The data and texts found in this post serve as a companion to my article, “Latour, the Digital Humanities, and the Divided Kingdom of Knowledge” which appears in a special issue of New Literary History, 2016, 47:353-375.
The analysis presented in the article is based on a set of texts that were tagged (features were counted) using a tool called Ubiq+Ity, which counts features in texts specified by users or those captured a default feature-set known as Docuscope. The tool’s creation and associated research was funded by the Mellon Foundation under the “Visualizing English Print, 1530-1800” grant.
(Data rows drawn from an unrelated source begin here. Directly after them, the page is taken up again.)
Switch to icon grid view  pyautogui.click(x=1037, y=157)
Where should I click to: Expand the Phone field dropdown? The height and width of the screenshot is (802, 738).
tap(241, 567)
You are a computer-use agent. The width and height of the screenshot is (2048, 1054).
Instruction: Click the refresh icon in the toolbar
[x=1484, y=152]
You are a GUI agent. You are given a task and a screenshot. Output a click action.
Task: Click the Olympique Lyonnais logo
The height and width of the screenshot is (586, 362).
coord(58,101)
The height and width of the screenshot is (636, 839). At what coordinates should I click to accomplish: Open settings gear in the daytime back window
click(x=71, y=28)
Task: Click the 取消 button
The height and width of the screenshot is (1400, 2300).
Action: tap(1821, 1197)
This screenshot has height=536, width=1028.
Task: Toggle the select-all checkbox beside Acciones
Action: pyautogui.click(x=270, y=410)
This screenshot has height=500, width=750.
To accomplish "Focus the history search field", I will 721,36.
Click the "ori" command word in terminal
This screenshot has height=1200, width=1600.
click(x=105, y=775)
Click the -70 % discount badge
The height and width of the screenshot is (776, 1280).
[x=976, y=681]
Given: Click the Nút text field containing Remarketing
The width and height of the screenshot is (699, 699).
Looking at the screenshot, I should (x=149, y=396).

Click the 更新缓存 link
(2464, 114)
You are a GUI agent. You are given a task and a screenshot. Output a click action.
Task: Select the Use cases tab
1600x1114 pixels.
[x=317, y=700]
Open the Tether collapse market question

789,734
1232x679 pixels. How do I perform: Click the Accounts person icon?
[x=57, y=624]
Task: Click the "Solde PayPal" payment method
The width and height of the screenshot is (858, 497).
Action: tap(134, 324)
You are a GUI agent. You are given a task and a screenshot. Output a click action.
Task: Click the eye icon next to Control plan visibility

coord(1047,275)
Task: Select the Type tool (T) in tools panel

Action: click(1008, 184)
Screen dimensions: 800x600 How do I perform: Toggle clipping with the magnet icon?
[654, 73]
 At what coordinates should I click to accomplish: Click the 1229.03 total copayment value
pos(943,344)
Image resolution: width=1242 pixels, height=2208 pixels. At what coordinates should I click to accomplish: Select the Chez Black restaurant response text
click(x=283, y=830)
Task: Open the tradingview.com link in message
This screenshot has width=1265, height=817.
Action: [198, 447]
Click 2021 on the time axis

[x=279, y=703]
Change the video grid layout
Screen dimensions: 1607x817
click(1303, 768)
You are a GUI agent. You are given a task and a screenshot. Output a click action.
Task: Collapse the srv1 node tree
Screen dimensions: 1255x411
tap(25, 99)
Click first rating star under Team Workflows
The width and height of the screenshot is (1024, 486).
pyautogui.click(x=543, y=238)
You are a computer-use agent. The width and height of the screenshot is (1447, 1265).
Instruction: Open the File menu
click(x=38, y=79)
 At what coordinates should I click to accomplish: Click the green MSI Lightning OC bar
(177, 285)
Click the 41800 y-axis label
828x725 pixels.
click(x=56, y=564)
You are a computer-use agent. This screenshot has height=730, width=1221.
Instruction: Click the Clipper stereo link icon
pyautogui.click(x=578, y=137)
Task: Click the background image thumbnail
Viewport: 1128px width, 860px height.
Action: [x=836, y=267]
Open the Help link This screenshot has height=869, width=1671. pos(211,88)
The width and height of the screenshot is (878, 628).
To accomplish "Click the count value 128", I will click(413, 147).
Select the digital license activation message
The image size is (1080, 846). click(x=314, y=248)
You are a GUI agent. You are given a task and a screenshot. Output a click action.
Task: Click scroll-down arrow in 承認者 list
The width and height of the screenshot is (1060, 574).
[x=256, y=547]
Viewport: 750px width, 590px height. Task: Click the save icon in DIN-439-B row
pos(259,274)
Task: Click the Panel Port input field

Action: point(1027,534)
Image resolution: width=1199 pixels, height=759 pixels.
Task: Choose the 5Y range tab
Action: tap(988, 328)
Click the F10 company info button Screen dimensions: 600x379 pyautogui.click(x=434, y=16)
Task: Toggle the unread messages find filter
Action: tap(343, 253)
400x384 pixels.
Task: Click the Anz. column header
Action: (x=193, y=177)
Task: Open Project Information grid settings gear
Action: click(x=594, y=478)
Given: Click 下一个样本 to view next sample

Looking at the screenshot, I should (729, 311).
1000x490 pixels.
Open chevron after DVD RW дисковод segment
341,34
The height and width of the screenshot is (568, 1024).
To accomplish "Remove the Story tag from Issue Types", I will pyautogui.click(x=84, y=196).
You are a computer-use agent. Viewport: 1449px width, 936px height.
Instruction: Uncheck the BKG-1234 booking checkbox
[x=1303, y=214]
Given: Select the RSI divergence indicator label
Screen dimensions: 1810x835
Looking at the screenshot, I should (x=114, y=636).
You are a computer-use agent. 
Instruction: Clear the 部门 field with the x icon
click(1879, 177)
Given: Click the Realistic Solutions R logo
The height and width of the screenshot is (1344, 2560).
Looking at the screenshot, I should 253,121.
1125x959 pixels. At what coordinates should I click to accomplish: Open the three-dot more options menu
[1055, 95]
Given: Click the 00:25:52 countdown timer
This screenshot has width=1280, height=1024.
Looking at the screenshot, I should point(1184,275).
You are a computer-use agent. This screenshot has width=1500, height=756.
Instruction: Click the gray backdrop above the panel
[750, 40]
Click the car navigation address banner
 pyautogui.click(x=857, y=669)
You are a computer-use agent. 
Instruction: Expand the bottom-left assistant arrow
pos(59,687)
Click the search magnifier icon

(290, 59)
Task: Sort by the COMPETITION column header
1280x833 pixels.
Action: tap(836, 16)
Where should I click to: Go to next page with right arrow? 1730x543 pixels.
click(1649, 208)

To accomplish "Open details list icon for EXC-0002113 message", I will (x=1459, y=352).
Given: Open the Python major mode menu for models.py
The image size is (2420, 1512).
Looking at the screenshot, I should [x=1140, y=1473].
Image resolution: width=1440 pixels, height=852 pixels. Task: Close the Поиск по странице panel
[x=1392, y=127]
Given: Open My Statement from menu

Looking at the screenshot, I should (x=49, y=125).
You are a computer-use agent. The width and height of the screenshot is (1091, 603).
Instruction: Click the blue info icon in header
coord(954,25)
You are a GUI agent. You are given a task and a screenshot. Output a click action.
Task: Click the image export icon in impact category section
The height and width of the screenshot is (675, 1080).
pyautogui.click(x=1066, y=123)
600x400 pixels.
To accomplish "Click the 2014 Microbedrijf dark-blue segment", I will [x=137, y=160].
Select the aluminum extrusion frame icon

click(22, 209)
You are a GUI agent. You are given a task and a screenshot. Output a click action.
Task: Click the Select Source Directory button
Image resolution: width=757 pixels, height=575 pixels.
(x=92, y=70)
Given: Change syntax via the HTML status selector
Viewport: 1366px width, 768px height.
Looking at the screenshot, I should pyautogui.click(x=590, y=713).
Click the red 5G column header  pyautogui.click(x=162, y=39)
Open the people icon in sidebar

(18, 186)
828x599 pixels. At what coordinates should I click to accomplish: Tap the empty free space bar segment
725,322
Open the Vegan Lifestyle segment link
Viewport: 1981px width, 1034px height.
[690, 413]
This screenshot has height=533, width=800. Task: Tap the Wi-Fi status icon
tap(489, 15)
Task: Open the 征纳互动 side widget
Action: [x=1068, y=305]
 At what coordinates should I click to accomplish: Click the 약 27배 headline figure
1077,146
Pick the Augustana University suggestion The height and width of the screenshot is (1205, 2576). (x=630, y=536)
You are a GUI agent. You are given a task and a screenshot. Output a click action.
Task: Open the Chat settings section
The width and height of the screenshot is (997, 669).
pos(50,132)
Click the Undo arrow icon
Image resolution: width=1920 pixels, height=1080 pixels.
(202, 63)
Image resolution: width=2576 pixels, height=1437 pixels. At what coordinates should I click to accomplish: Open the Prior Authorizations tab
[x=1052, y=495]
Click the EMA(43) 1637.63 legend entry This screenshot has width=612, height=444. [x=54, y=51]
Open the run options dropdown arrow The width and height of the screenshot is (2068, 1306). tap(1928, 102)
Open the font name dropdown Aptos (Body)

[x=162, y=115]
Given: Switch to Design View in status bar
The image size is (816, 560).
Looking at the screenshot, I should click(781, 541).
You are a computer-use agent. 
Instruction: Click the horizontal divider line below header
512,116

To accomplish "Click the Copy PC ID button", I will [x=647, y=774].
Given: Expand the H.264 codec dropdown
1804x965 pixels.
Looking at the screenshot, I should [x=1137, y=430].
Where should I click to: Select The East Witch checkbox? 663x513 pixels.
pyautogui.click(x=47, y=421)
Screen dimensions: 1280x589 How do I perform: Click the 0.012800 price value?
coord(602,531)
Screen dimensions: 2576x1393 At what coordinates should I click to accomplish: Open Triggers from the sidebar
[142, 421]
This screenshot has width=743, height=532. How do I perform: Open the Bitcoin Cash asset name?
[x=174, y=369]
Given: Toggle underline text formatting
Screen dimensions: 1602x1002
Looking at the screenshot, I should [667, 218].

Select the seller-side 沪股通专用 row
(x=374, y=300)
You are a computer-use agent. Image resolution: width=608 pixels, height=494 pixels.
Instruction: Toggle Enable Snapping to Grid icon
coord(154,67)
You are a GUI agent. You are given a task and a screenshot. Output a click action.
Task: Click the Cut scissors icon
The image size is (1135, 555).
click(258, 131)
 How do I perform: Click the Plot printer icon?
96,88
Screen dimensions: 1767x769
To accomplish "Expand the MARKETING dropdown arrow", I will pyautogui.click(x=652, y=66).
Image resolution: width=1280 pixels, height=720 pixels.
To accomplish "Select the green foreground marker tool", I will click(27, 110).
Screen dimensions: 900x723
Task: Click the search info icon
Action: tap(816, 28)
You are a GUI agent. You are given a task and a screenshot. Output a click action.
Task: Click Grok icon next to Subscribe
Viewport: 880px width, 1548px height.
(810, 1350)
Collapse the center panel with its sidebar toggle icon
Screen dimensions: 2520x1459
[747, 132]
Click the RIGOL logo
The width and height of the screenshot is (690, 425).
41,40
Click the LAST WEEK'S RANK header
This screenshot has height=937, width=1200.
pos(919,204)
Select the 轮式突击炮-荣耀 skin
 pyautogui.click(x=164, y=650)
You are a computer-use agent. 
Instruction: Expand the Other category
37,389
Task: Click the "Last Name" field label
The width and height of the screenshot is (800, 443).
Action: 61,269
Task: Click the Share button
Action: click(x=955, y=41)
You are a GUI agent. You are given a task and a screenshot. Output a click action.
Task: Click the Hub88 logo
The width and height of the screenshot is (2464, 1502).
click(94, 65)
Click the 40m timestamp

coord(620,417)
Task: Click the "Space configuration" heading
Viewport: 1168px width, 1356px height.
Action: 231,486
From this post, users can find the source texts, tagging code, data, and “marked up” Shakespeare plays as HTML documents (documents that show where the features “if” “and” or “but” occur in each of the 38 plays). The source texts were taken from the API created at the Folger Shakespeare Library for the Folger Editions, which are now available online. Thirty-eight Shakespeare plays were extracted from these online editions, excluding speech prefixes and stage directions, and then lightly curated (replacement of smart apostrophe with a regular one, emendation of é to e, insertion of spaces before and after em-dashes). Those texts were then uploaded in a zipped folder to Ubiq+Ity, along with a custom rules .csv that specified the features to be counted in this corpus (if, and, but). Once tagged, Ubiqu+Ity returned a .csv file containing the percentage counts for all of the plays. (I have removed some of the extraneous columns that do not pertain to the analysis, and added the genre medatata discussed in the article.) Ubiq+Ity also returned a set of dynamically annotated texts — HTML files of each individual play — that can be viewed on a browser, turning on and off the three features so that readers can see how and where they occur in the plays. Data from the counts were then visualized in three dimensions using the statistical software package JMP, which was also used to perform Student’s t-test. All of the figures from the article can be found here.